Seitenauszug -
####################
Der Masterplan Ladeinfrastruktur

Das WEMoG modernisiert das in die Jahre gekommene Wohnungseigentumsgesetz (WEG) und das allgemeine Mietrecht im Bürgerlichen Gesetzbuch (BGB). Das ist nicht zuletzt nötig, um den Masterplan Ladeinfrastruktur der Bundesregierung umzusetzen, der vorsieht, dass bis 2030 1 Mio. Ladepunkte geschaffen werden (wir berichteten). Elektrofahrzeuge lassen sich auf deutschen Straßen nur etablieren, wenn es (auch) zu Hause oder am Arbeitsplatz Lademöglichkeiten gibt. Das bisher geltende Recht errichtete für Wohnungseigentümer und Mieter mit Blick auf Zustimmungserfordernisse (WEG) und fehlende Anspruchstatbestände (Mieter) hohe Hürden.

Ansprüche für ausbauwillige Wohnungseigentümer

Nach dem neuen WEG hat jeder Wohnungseigentümer einen Anspruch darauf, das gemeinschaftliche Eigentum zu verändern und Ladeinfrastruktur zu schaffen. Solche baulichen Veränderungen sind künftig mit einfacher Mehrheit möglich, die auch eingeklagt werden kann, solange die Wohnanlage nicht „grundlegend umgestaltet“ wird oder andere Wohnungseigentümer „unbillig benachteiligt“ werden.
####################
Aufgabe - Welche Abkürzungen von Gesetzen kommen im Seitenauszug vor? Führe alle auf.

Bereitgestelltes Material -
####################
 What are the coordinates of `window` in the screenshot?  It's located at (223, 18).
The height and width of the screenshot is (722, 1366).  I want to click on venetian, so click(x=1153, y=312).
####################
Lösung - WEMoG, WEG, BGB